Quando si mettono in scena tre personaggi infestati dal demone celiniano e li si lascia sproloquiare in preda ai nevrotici e ossimoricamente lucidi deliri di fine anno, allora il teatro può assurgere a metafora di vita. Sgangherata quanto si vuole, ma vita.
Ed è nel salone del parrucchiere Ferdinando, depositario delle storture di quel mondo che egli stesso acconcia, che si gioca la partita tra universi all’apparenza dissimili eppure conformi nel tentativo, ahimè vano, di plasmare la realtà. Per conquistare un posto nel mondo, per riacciuffare un ricordo, o più semplicemente sopravvivere.
Queste le basi su cui si erge lo spettacolo di Paride Acacia, “Confessioni di un demone”, un omaggio a quel Céline che, da dietro la lente d’ingrandimento del nichilismo, aveva letto le miserie della natura umana, per poi incastonarle in un’opera omnia che l’aveva di fatto emarginato dalla vita culturale del suo tempo. Ché ci vuole un gran coraggio a essere sé stessi, e questo Céline, come del resto i tre poveri cristi sgorgati dalla penna di Paride Acacia, lo sapeva bene.
Strafatti di ammoniaca e acqua ossigenata, vagheggiano l’ideale di un biondo stile David Bowie che possa imprimere una dura sferzata alle loro esistenze. Ferdinando meno incline a sposare l’ideale romantico della vita, Elisabeth fluttuante tra le onde di un presente che le è sfuggito di mano, Cecilia piena di sé e vuota di quel tanto che basterebbe per riportarla alla realtà.

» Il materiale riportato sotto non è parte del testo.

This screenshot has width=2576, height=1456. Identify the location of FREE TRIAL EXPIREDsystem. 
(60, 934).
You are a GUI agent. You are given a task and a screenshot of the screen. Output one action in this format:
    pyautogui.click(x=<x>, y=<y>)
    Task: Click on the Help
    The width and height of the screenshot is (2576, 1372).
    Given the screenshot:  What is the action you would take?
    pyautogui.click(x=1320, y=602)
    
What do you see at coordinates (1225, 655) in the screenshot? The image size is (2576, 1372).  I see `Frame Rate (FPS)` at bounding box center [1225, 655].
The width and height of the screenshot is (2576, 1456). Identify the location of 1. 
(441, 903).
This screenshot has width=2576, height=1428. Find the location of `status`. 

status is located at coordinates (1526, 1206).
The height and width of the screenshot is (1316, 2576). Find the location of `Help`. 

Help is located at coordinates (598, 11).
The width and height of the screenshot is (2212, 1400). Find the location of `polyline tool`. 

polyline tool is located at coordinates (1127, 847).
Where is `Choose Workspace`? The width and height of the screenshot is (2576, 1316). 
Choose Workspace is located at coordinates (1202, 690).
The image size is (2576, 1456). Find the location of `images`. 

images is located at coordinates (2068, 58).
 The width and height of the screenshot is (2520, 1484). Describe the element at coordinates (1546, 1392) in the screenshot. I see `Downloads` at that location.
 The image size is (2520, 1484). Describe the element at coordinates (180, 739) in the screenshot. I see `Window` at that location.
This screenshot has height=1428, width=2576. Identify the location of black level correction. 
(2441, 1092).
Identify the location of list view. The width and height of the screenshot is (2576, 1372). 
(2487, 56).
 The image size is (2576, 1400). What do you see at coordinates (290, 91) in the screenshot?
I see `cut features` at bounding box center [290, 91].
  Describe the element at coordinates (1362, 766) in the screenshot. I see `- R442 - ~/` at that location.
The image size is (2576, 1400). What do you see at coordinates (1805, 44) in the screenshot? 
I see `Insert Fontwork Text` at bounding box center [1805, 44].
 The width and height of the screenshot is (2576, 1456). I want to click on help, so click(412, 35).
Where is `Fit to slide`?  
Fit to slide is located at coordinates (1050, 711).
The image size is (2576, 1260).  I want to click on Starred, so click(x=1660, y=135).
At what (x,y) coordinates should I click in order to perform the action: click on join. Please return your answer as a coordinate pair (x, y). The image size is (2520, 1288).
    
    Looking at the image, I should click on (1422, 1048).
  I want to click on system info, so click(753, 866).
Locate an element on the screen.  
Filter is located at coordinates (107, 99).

Vittime e carnefici a un tempo, danzano sulla scena al ritmo di note esistenziali stonate. Hanno mente e corpo al servizio di istinti primordiali e al contempo di sovrastrutture mentali che li rendono disarmonici. È dunque il caos. È la mistura demoniaca di sesso e pornografia, di disvalori e il nulla che li edifica, è il sogno di “una mangiatoia calda e rassicurante” che si infrange nella giostra della vita.
Il tutto condito dalle neppure troppo farneticanti dissertazioni sul mondo della critica e dell’editoria, su un anticlericalismo che tira e sulla letteratura che, a detrimento della qualità, quantitativamente straripa.
C’è qui tutto Céline insomma. E c’è lo sdegno vomitato sulle cose che appartengono a un mondo abitato da impostori e finte bionde. Un mondo che esige compromessi, che pullula di maschere e finzioni.
Le sorprese appena dietro l’angolo. A restituire credibilità alla vita, a soffocare il sogno, a inchiodare tutte quante le adulterazioni atte ad agguantarlo.
La Compagnia Efremrock ha, in definitiva, messo in scena il disordine esistenziale tra il quale prova, come meglio può, a districarsi l’uomo. Le eccellenti performance di Gabriella Cacia, Michele Falica ed Elvira Ghirlanda, innanzi al folto pubblico dei Magazzini del Sale, hanno dato abilmente voce a quel caos. Sguazzandoci come si confà a tutte le anime perse che inseguono l’assurda redenzione.